In 2021, the World Health Organisation (WHO) recommended the widespread use of the vaccine to specifically fight high P. falciparum malaria transmission.
Even though the early deployment targeted malaria-endemic areas in Sub-Saharan Africa, Nigeria has been unable to secure any doses for two years.
That's about to change according to an announcement by the Ministry of Health at a press briefing in Abuja commemorating World Malaria Day on Tuesday, April 25, 2023.
The ministry's permanent secretary, Mamman Mamuda, said Nigeria submitted an application to receive the vaccine and is expecting good news.
"The country has successfully submitted an application to Gavi for the RTS,S vaccine allocation.

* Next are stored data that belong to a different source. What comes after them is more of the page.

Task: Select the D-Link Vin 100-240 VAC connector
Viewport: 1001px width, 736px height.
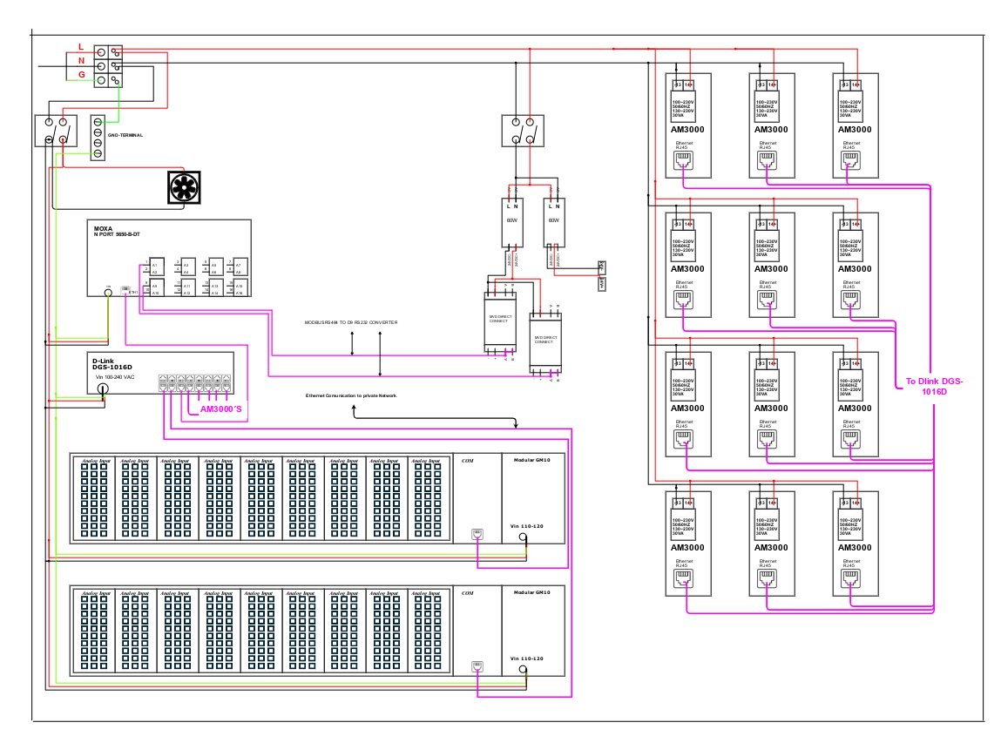Action: click(x=103, y=390)
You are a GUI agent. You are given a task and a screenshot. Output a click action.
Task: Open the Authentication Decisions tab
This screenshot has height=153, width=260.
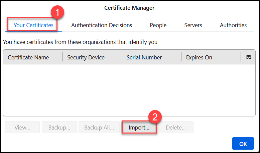point(102,25)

This is expected to be in-country by April 2024," he said.
The official noted that the vaccine will be deployed in a phased fashion depending on the quantity received next year.
Why Nigeria needs malaria vaccine
Nigeria recorded the world's highest number of malaria cases (27%), and the highest number of malaria deaths (31%) in the world in 2021.
The RTS,S is the only WHO-recommended vaccine in high-transmission areas and more than 1.4 million children have received at least one of four doses in Ghana, Kenya and Malawi. The global organisation has praised the vaccine for decreasing malaria hospitalisations and deaths in the three pilot countries.
At least 28 African countries were interested in applying for the vaccine, according to a WHO announcement earlier in April. The application window closed on April 18.